• [AIM OF THE EXERCISE]
Below are the lines to check; count those holding the string "column" and give only the number.

• [THE INPUT]

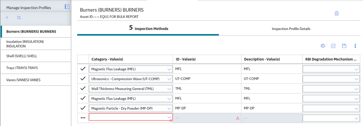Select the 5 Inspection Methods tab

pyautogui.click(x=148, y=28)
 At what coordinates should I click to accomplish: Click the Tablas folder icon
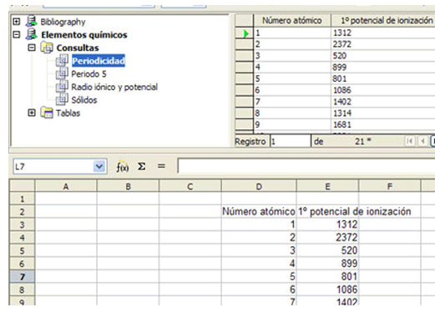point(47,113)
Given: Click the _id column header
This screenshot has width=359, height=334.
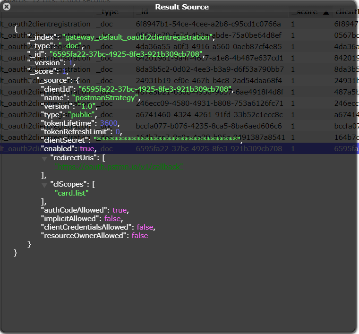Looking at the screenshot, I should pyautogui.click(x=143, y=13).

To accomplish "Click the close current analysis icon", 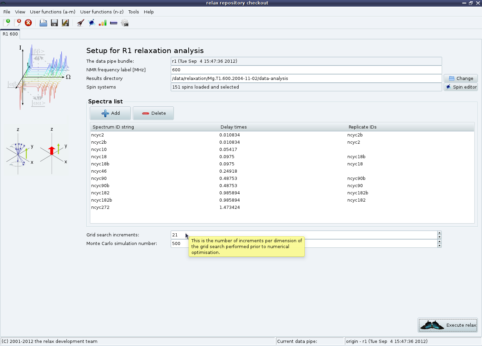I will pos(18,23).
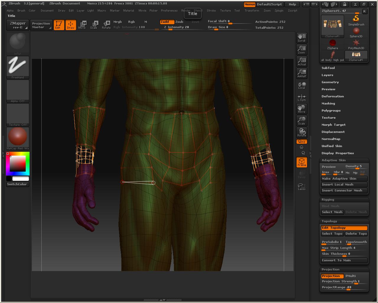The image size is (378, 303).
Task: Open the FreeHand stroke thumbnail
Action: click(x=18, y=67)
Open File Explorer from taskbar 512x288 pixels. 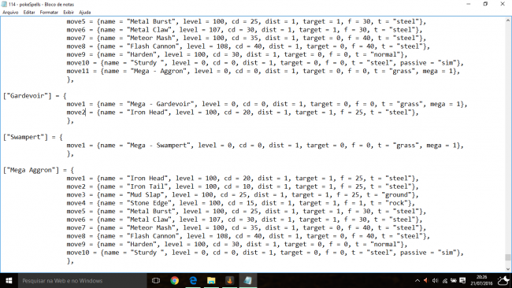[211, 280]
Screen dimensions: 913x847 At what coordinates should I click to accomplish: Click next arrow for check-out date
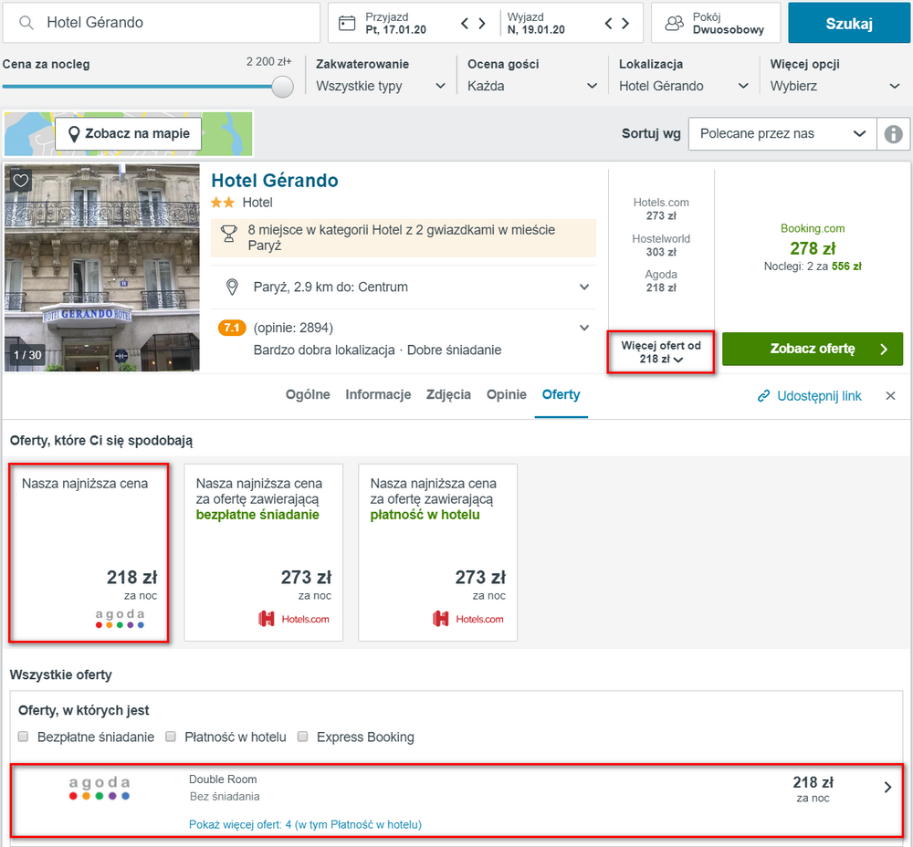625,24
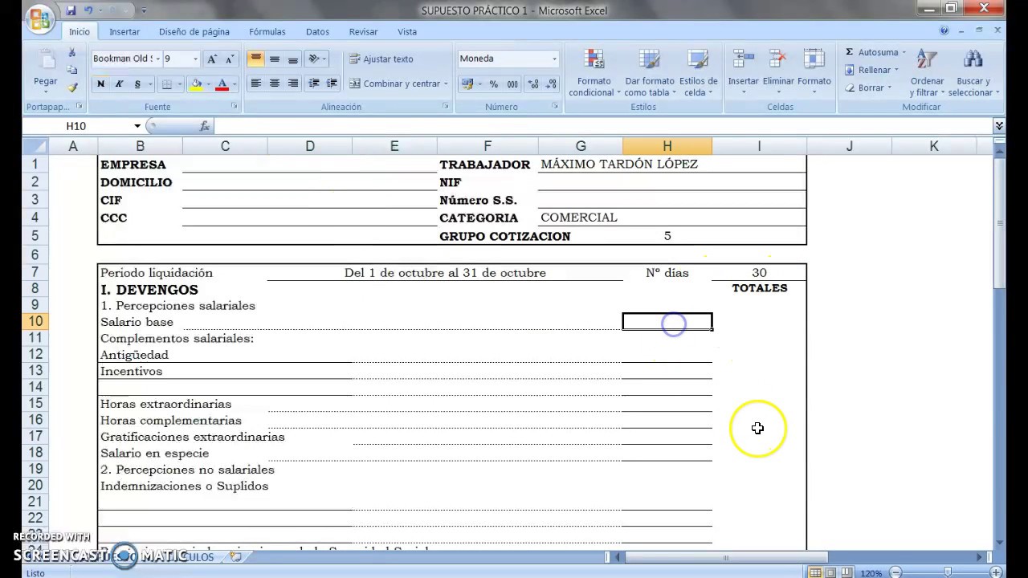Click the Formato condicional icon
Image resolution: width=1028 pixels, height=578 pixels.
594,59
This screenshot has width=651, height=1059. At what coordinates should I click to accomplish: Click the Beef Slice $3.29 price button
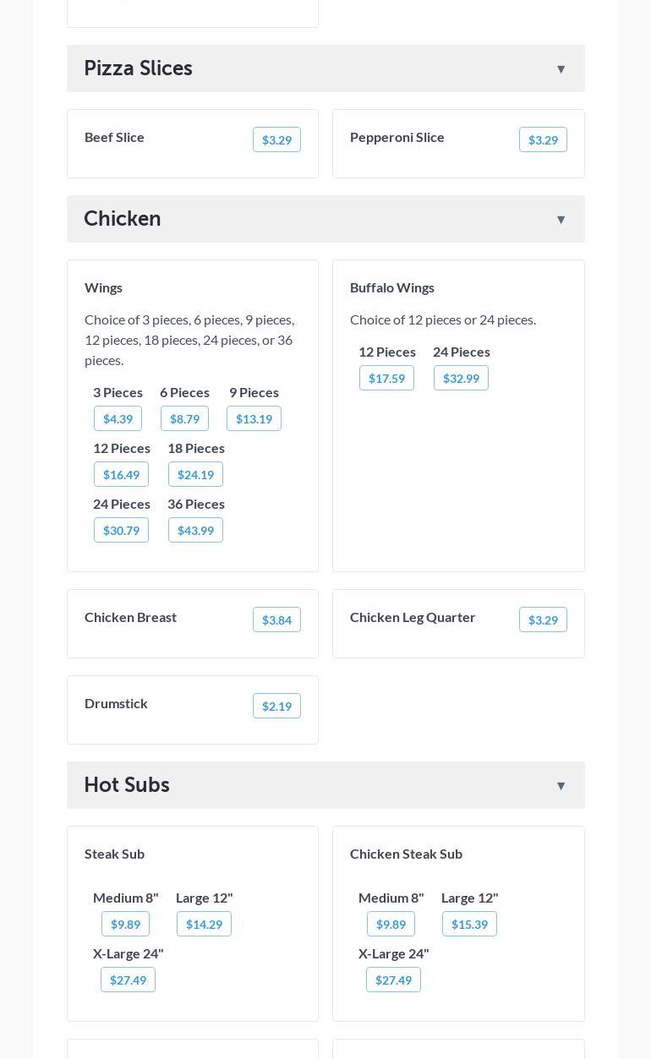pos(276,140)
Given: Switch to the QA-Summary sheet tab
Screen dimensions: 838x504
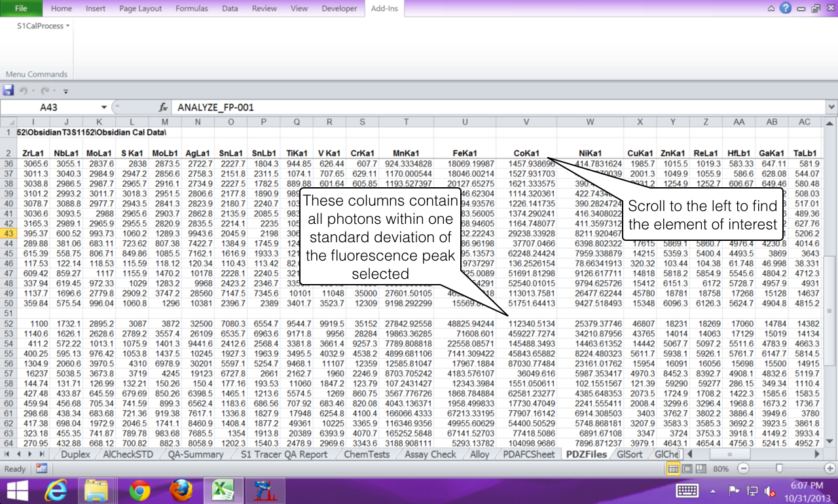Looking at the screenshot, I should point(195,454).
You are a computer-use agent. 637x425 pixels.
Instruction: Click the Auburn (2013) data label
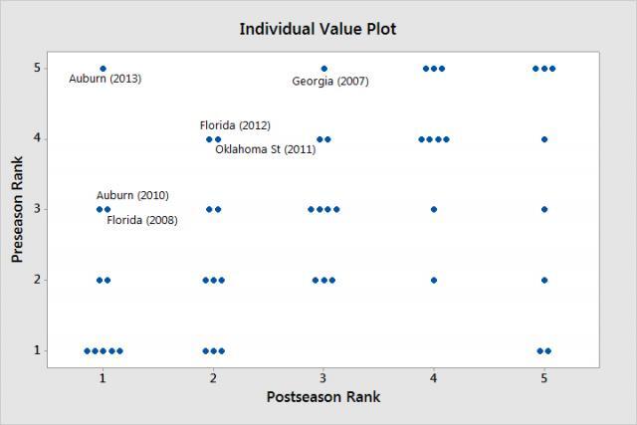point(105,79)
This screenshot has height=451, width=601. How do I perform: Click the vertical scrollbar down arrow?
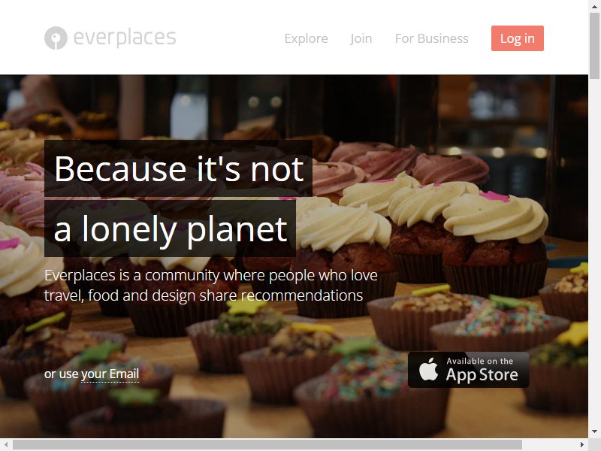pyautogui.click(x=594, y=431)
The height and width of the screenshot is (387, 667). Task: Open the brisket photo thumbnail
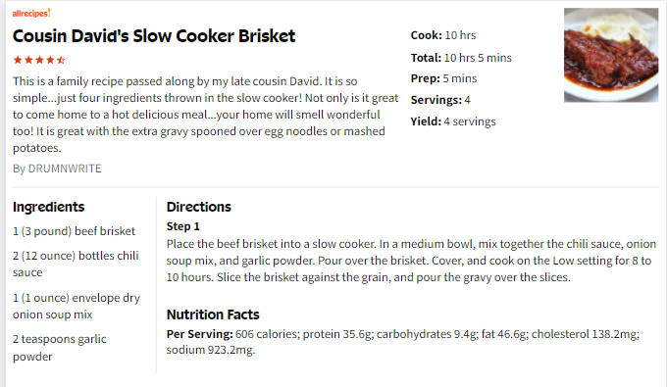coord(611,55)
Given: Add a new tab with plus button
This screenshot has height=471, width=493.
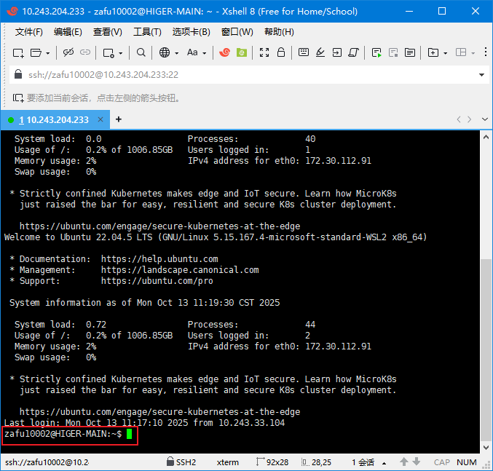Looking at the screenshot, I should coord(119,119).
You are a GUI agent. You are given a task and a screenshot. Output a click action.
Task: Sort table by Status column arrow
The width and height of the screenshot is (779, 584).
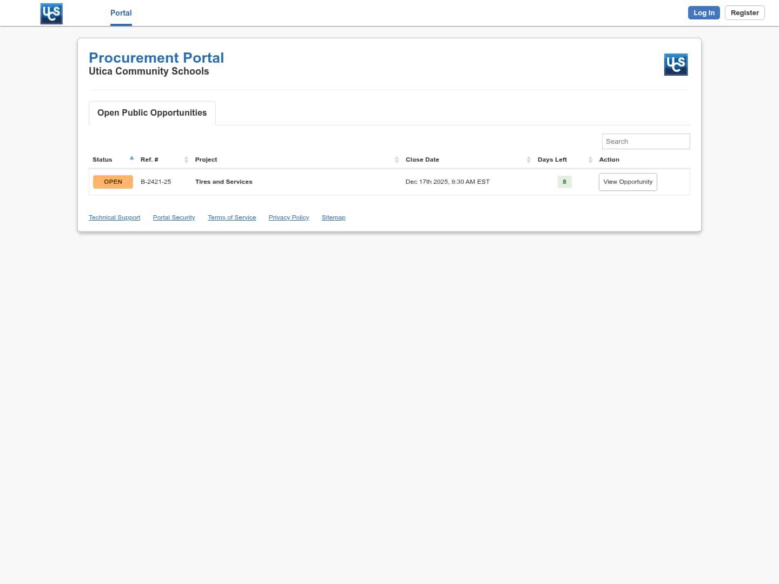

• [SOLUTION FOR THIS EXERCISE]
2